One group of teens arriving at Crest Hollow Country Club in Woodbury, N.Y. last year may have missed out on their white glove chauffeur service. The entrance to their prom was stationed by law enforcement. Here is what you might expect if the entrance to your prom also doubles as a police checkpoint.
When your limo drives down the picturesque, tree-lined driveway of the Crest Hollow Country Club, you will not mistake police presence. Your chauffeur is likely to be stopped by a police officer with Consumer Affairs, now the Nassau County Taxi and Limousine Commission, and directed to a gaggle of officers underneath the portico.
Operators may be on guard for and aware of the dangers and consequences of underage drinking on prom night, but you may not have been warned that your chauffeurs could be questioned by officers. Students also could be subject to questioning in the investigation of the chauffeur.

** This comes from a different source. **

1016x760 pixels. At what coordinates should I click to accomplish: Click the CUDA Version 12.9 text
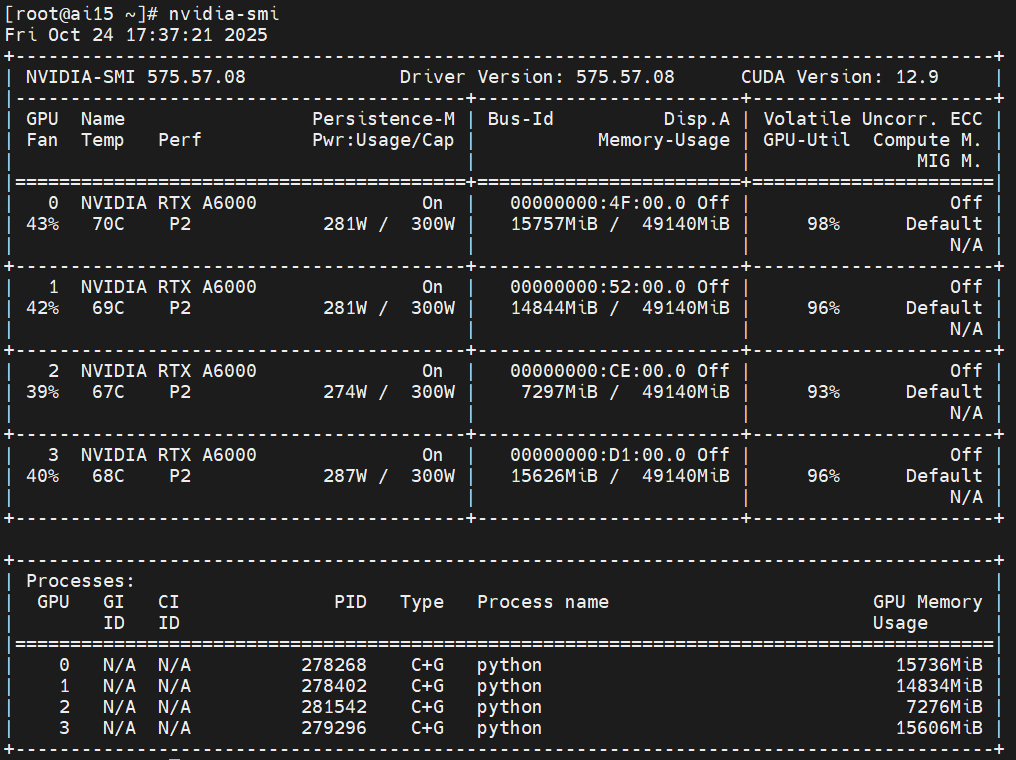853,77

Who booked the limo? Where did the students get picked up? Where are they going after prom? These are some questions students are likely to be asked. It is puzzling that asking these questions of parents, chauffeurs, and the limo companies would not be simpler and less disruptive than asking the students, the customers.
“Children have to be questioned to find out who booked the ride,” says Commissioner Gregory May of Nassau County Taxi & Limousine Commission. Is that their only motive? “Typically, when dealing with students, an officer is more than anything checking for illegal activity such as drug or alcohol usage,” says Joe Guinn, owner of the Texas-based company, Limo & Bus Compliance.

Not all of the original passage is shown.